Limit of detection (LOD) was defined as the lowest concentration giving a signal-to-noise (S/N) ratio of 3 for the qualitative mass spectral transition. LOD was assessed only for TTX (i.e., m/z 320 > 162) at the time of the analysis (i.e., in 2019 and 2020).

The limit of quantification (LOQ) was defined as the lowest concentration giving a S/N of 10 for the quantitative mass spectral transition. LOQ was assessed only for TTX (i.e., m/z 320 > 302).

4.5.2. Recoveries and Matrix Effects

Recovery was defined as the ratio of areas obtained between a blank matrix spiked before extraction and an extract of a blank matrix (i.e., oyster or bacteria) spiked before analysis. Matrix effect was the ratio of areas between an extract spiked before analysis and the solvent (acetic acid 1%) spiked at the same concentration (the final concentrations used were 63, 7.5 and 1.9 ng/mL for the 4 analogues, i.e., 158, 18.8 and 4.8 µg/kg of shellfish and 63, 7.5 and 1.9 µg/kg of bacteria).

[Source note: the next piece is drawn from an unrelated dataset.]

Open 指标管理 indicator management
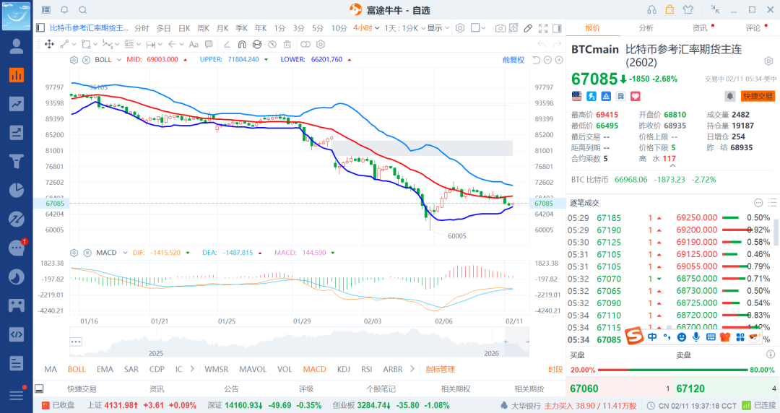 pos(440,369)
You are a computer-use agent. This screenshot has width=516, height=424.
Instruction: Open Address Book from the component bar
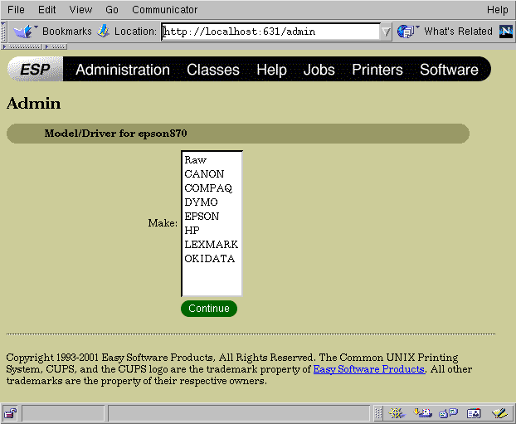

4.6. Stability of TTXs in Acetic Acid Extracts and Oyster Tissues

In order to assess possible storage phenomena of tissues or extracts in a routine analysis setting, stability of both crude extracts and homogenized oyster tissues was evaluated in an accelerated stability study over a 4-week period. Extracts in glass versus polypropylene (PP) vials and fresh homogenate of oyster in glass vials were spiked with TTXs (concentrations of 250, 30 and 7.5 ng/mL for TTX, 4,9-anhydroTTX and 4-epiTTX/11-deoxyTTX) and stored at 3 temperatures (−20, 4 and 40 °C) over 4 weeks to test the stability of the analytes in these conditions. A reverse isochronous design (as reported by Lamberty et al. [68]) was used. Each week, three replicates of each condition were placed at −80 °C, and a triplicate was also maintained at −80 °C at the start of the experiment and used as the reference. After the 4-week period, the fresh homogenate was extracted as abovementioned and all the samples were analyzed using the optimized HILIC-MS/MS method. In order for the stability studies to be performed under repeatability conditions, the analysis of all time points was carried out in a single analytical batch. Results were expressed as the ratio of the mean of areas (n = 3) for each condition assessed compared to the mean of the triplicate maintained at −80 °C during the four weeks.